PROC / SANDBOX
● AUTO DEMO — INTERACT TO TAKE CONTROL
MODE 
FREQ 
ENERGY 
System Documentation
What is this

A sandbox for procedural motion

Procedural animation means motion generated by rules, mathematics, and state — not keyframes or recorded paths. Each frame is computed fresh from parameters: time, forces, constraints, and emergent interactions. The simulation never repeats exactly, yet remains internally consistent.

This sandbox demonstrates five distinct procedural principles, each operating through the same engine loop. Click or tap the canvas to influence the simulation. Move your pointer to inject energy. Watch how each mode responds differently to the same input.

Interaction

How to explore

Click or tap anywhere on the canvas to interact with the current simulation — attract particles, perturb orbits, or inject noise. On desktop, clicking and dragging creates continuous influence. On touch devices, press and drag across the canvas.

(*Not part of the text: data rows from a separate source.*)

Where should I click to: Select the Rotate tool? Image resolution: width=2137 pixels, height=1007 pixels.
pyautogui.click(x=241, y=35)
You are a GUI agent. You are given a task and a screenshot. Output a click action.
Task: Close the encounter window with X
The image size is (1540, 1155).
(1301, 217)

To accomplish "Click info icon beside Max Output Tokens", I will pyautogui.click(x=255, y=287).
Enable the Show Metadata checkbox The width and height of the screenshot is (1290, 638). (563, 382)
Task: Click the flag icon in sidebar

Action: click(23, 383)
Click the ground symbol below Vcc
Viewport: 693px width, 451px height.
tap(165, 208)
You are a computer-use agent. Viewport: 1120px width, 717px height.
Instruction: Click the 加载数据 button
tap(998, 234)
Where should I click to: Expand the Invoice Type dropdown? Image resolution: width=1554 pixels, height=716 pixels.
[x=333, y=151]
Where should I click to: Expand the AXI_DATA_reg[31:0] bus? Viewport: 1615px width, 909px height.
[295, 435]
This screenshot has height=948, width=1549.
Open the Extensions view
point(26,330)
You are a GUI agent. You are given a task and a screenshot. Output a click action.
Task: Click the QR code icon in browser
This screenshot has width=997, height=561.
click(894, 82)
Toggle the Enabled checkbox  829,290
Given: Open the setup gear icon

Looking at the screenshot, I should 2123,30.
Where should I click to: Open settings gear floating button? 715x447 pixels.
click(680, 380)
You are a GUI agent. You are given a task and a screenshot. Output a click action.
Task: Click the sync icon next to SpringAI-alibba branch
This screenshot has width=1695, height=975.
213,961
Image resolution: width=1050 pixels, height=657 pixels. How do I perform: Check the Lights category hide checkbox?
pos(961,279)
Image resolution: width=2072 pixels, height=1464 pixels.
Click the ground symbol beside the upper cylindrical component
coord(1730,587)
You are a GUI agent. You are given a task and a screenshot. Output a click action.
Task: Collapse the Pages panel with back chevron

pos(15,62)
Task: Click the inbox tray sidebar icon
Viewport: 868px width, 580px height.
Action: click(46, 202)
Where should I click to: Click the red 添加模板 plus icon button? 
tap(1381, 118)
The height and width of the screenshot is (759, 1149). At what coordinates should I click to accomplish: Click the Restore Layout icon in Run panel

Keyboard shortcuts: 1–5 switch modes, R resets the simulation, S toggles sound, D toggles demo mode. Leave the sandbox idle for 10 seconds and demo mode activates automatically, cycling through all modes.

The Five Modes

Distinct principles, one engine

01 — Sine Field
Periodic motion through superimposed sinusoidal waves. Demonstrates how frequency, phase, and amplitude combine into complex but fully deterministic patterns.
02 — Noise Flow
Pseudo-random value noise drives a vector field. Particles follow continuous, organic trajectories with no true repetition across the plane.
03 — Force Web
Attraction, repulsion, and spring constraints between nodes. Classical mechanics in a bounded environment — energy conservation and dissipation made visible.
04 — Orbital
Gravitational n-body simulation. Small perturbations cascade into orbital resonance, chaotic trajectories, or stable ellipses depending on initial conditions.
05 — Swarm
Boids-style emergent flocking. No agent has global knowledge — cohesion, separation, and alignment rules alone produce collective motion that appears coordinated.
Under the Hood

The architecture

The engine separates state update from rendering inside a single requestAnimationFrame loop. Each mode implements three methods and is registered with a mode manager that handles transitions cleanly.

// Mode interface — every simulation implements this const mode = { init(w, h) { /* spawn particles, set initial state */ }, update(dt, input) { /* integrate physics, advance time */ }, draw(ctx, w, h) { /* render current state to canvas */ }, energy() { /* return scalar 0–1 for audio mapping */ } }

Input is unified across mouse, touch, and keyboard into a single input object with x, y, active, vx, vy fields. Modes never access raw events — they receive a normalized coordinate and activity flag each frame.

The Web Audio API oscillator tracks the active mode's energy() value, mapping it to frequency and gain. You hear the simulation's state — not a soundtrack.

Further Directions

Where this leads

Every mode here is a simplified gateway. Real-time fluid simulation, cloth physics with Verlet integration, reaction-diffusion systems for biological patterns, cellular automata — all operate through the same rules → state → render pipeline this sandbox uses.

GPU-accelerated versions using WebGL or WebGPU can run these simulations with hundreds of thousands of particles by moving the update step to the graphics hardware. The architectural separation you see here — update logic decoupled from rendering — is exactly the contract a compute shader expects.

The emergent complexity you observe in the Swarm mode is the same principle behind neural population dynamics, market microstructure, and distributed robotics. Procedural thinking scales from pixels to systems.